This is a the second of a series of 3 articles on hydrogen. You can access the other 2 parts here and here.
So hydrogen is not taking off despite it being so integral in the energy transition and the low carbon economy. What is the problem?
Hydrogen often gets peddled around as the wonderful element or molecule (if you think of it in terms of the gas) that will enable us to transition to zero carbon. It can be combusted or reacted in a fuel cell to produce just hot water – which reflects how unpolluting and clean it is. It can be produced by electrolysing water, and the byproduct is just oxygen, which is again wonderful in terms of the way we think about cleanliness.
Green hydrogen today is costly to produce, mostly because the electrolysis process isn’t particularly efficient and very pure water is needed to reduce the deterioration of the electrodes used in the process. Hydrogen is not easy to capture and store by itself as it isn’t really stable in the atmosphere (quick to recombine with oxygen). The cost of producing was about $3-6/kg but of the spike in natural gas prices recently, the cost of grey hydrogen itself already outstrip those levels of green hydrogen costs. The only tricky part is that because the corresponding electricity costs has also risen due to the energy crisis, diverting renewable electricity to producing green hydrogen has naturally become more expensive.
So it seemed that green hydrogen by itself is caught in a bind where its price rises when its ‘grey counterpart’ rises in price; while not exactly falling as much in price when the grey counterpart is cheap. With such features, it is difficult for potential adopter to embrace it wholly at this point. To the extent that demand for it right now is typically short term and no one is able to commit to buying at the high prices over long periods of time as they believe that prices should fall as technology improves.
So we get into a self-reinforcing feedback loop where the lack of adoption keeps prices high which itself keeps adopters at bay. Developers of hydrogen projects are facing challenges financing these projects since they are not able to secure long-term demand for the products of their project. Hydrogen council’s latest update of the market situation indicates that there are many more projects announced but the conversion rate of projects from ‘being announced’ to ‘final investment decision’ remains startlingly low. In fact so low that there seems to be an ever-growing pipeline of projects partly because projects simply don’t get through the pipeline!
There are very specific opportunities where hydrogen production can make some kind of sense at the moment but they remain limited. For example, when large utility scale wind or solar power needs good, longer term storage due to lack of load demand during periods of strong production. Or perhaps renewable electricity production capacity outstrips local supply either due to population departures or long-term planning of power capacities that did not materialise.

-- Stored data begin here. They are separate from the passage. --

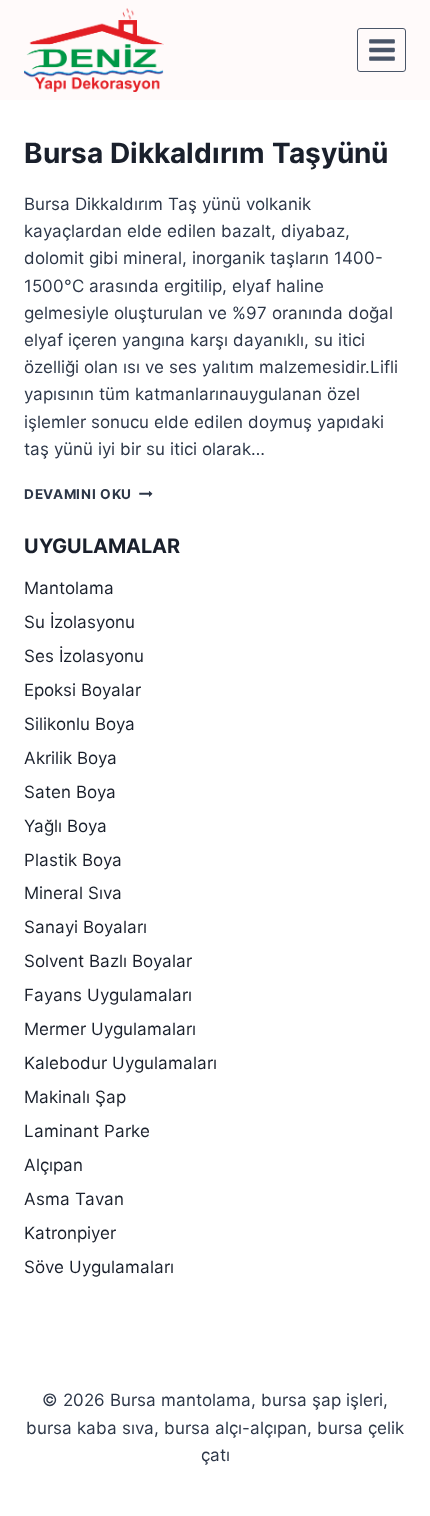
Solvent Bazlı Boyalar (108, 961)
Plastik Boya (73, 860)
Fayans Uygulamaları (108, 995)
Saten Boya (70, 792)
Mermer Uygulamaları (110, 1029)
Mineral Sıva (73, 893)
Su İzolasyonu (79, 622)
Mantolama (69, 588)
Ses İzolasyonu (84, 656)
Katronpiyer (70, 1233)
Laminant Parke (87, 1131)
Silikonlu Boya (79, 724)
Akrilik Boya (70, 758)
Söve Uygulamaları (99, 1267)
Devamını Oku (88, 494)
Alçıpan (53, 1165)
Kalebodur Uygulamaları (120, 1063)
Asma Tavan (74, 1199)
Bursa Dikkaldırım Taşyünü (206, 153)
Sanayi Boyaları (85, 927)
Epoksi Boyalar (82, 690)
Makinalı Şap (75, 1097)
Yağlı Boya (65, 826)
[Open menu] (381, 49)
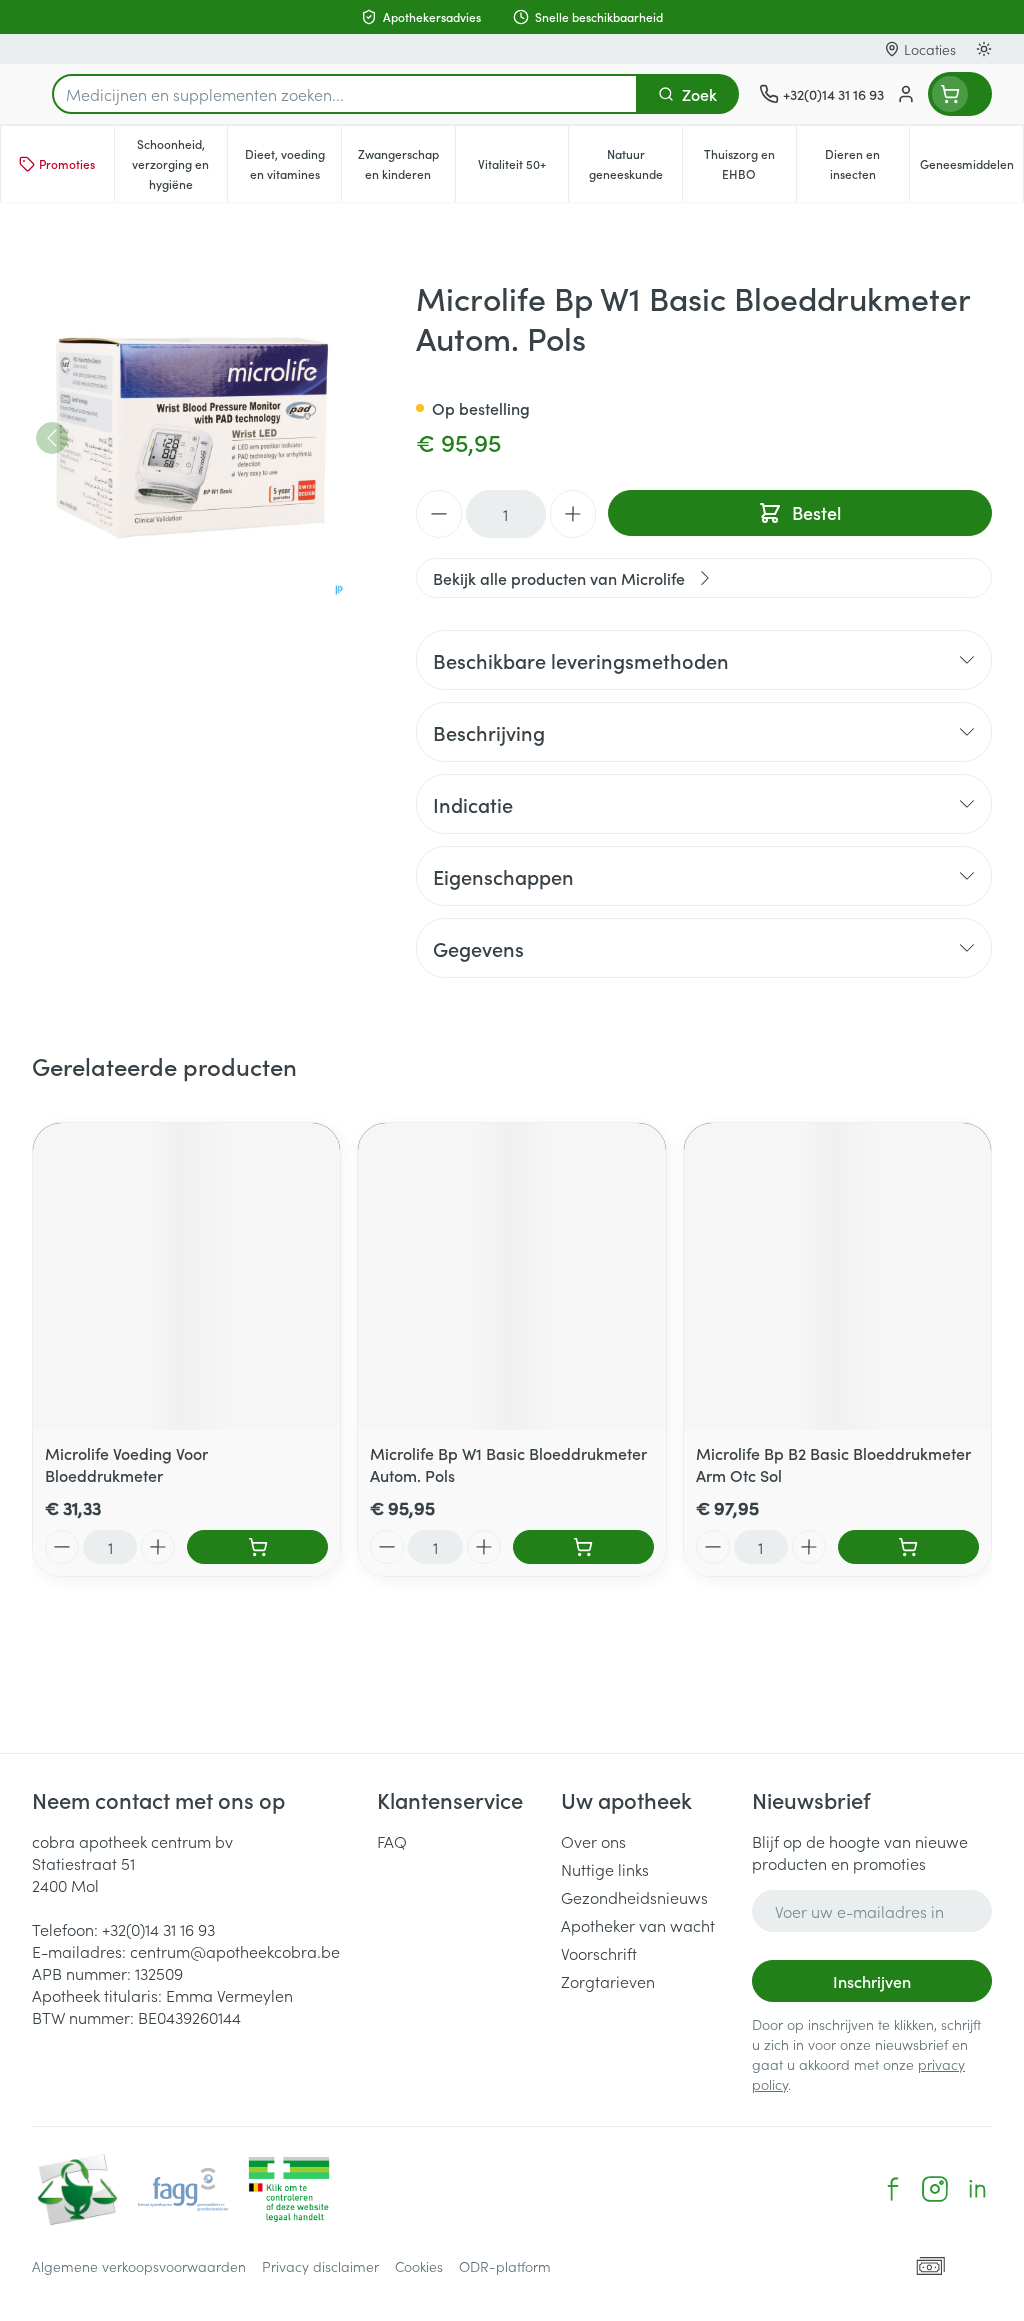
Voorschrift (599, 1953)
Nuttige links (605, 1869)
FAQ (392, 1841)
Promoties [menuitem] (67, 163)
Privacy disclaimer (320, 2266)
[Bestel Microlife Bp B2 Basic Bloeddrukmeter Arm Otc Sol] (908, 1547)
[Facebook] (893, 2189)
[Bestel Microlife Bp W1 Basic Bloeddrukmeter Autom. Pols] (583, 1547)
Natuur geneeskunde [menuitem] (635, 163)
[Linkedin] (977, 2189)
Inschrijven (872, 1981)
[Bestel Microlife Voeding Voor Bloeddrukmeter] (257, 1547)
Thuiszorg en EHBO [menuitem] (750, 163)
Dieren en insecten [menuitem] (867, 163)
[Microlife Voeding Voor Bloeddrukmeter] (186, 1276)
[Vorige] (52, 438)
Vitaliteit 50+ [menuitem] (523, 168)
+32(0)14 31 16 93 (158, 1929)
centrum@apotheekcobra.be (235, 1951)
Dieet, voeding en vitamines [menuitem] (293, 163)
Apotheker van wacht (638, 1925)
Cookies (419, 2266)
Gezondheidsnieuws (634, 1897)
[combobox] (345, 94)
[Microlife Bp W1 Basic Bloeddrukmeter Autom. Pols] (511, 1276)
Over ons (593, 1841)
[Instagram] (935, 2189)
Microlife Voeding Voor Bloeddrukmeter (126, 1464)
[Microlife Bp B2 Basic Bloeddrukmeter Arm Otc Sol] (837, 1276)
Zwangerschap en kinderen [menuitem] (406, 163)
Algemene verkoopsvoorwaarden (139, 2266)
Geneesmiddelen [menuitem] (971, 168)
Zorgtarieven (608, 1981)
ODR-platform (505, 2266)
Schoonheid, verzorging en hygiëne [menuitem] (179, 163)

Hydrogen can also be useful when the grid is not strong enough to take high productions of these variable renewable electricity and hence the production gets curtailed (ie. they are not allowed to inject into the grid). Hydrogen storage can be viable at scale and it is also cleaner to the extent that it doesn’t have to be replaced as frequently as Li-ion batteries and hence produce less waste from an environmental footprint perspective.
Outside these opportunities, it is difficult to justify producing green hydrogen; and even with such opportunities, it is not clear how long they would last. Curtailment events are undesirable and not exactly what renewable electricity project developers or owners would wish for. Likewise, it doesn’t make sense for more power capacity than required to be built if the local demand is insufficient.